Sebelum audiensi berlangsung, tim PPK Ormawa UKM KPI Unhas bersama pengurus UKM KPI Unhas berpartisipasi dalam kegiatan bakti sosial yang dipimpin langsung oleh Bupati Bone. Aksi tersebut merupakan bagian dari gerakan kebersihan yang dilaksanakan serentak di berbagai wilayah Kabupaten Bone dengan melibatkan ASN, TNI, Polri, Satgas Kebersihan, serta berbagai unsur masyarakat.
Bupati Bone menyampaikan apresiasi terhadap kontribusi mahasiswa Universitas Hasanuddin yang dinilai konsisten menjalankan program pengabdian sekaligus aktif mendukung kegiatan sosial di daerah.

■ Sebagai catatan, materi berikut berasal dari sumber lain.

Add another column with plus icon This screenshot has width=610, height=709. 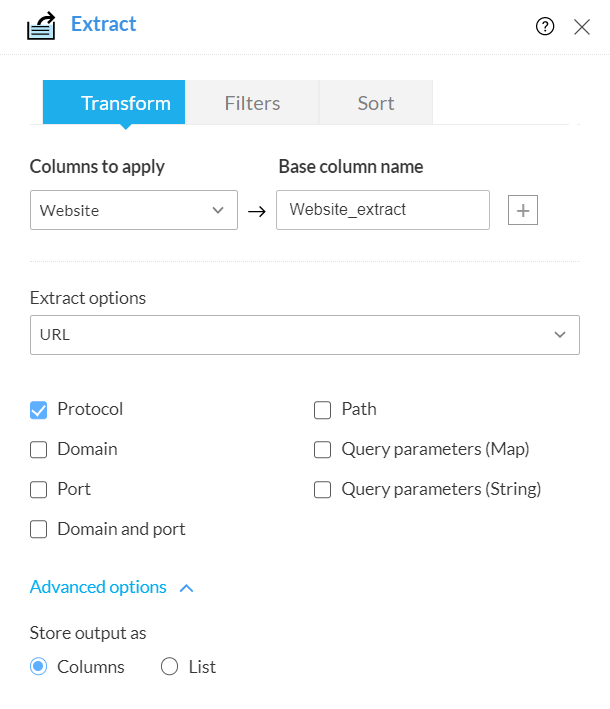point(523,210)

“Mahasiswa telah menunjukkan bahwa pengabdian kepada masyarakat tidak hanya diwujudkan melalui inovasi, tetapi juga melalui keterlibatan langsung dalam berbagai kegiatan yang memberikan manfaat bagi masyarakat. Pemerintah Kabupaten Bone tentu akan terus mendukung program-program yang berdampak positif seperti Smart Hydro Loop,” ujar Andi Asman Sulaiman.
Ketua Umum UKM KPI Unhas, Aydil Fitra Mulya, mengatakan kolaborasi yang telah terjalin dengan Pemerintah Kabupaten Bone menjadi modal penting dalam memastikan program pemberdayaan masyarakat dapat berjalan secara berkelanjutan.
Sementara itu, Ketua Tim PPK Ormawa UKM KPI Unhas 2026, Fadel Muhammad S., menjelaskan bahwa pelaksanaan program Mannennungeng mendapat dukungan dari berbagai pemangku kepentingan, mulai dari pemerintah desa, pemerintah kecamatan, hingga organisasi perangkat daerah. Menurutnya, dukungan pemerintah kabupaten diharapkan dapat semakin memperkuat implementasi program, baik melalui kebijakan maupun fasilitasi bagi masyarakat penerima manfaat.
Audiensi tersebut sekaligus menjadi momentum untuk mempererat kemitraan antara Universitas Hasanuddin dan Pemerintah Kabupaten Bone dalam mendukung pembangunan daerah. Melalui sinergi yang terus dibangun, program Smart Hydro Loop diharapkan mampu memberikan manfaat yang berkelanjutan bagi masyarakat sekaligus memperkuat pengembangan pertanian di Kabupaten Bone, Sulawesi Selatan. (ajo/ian).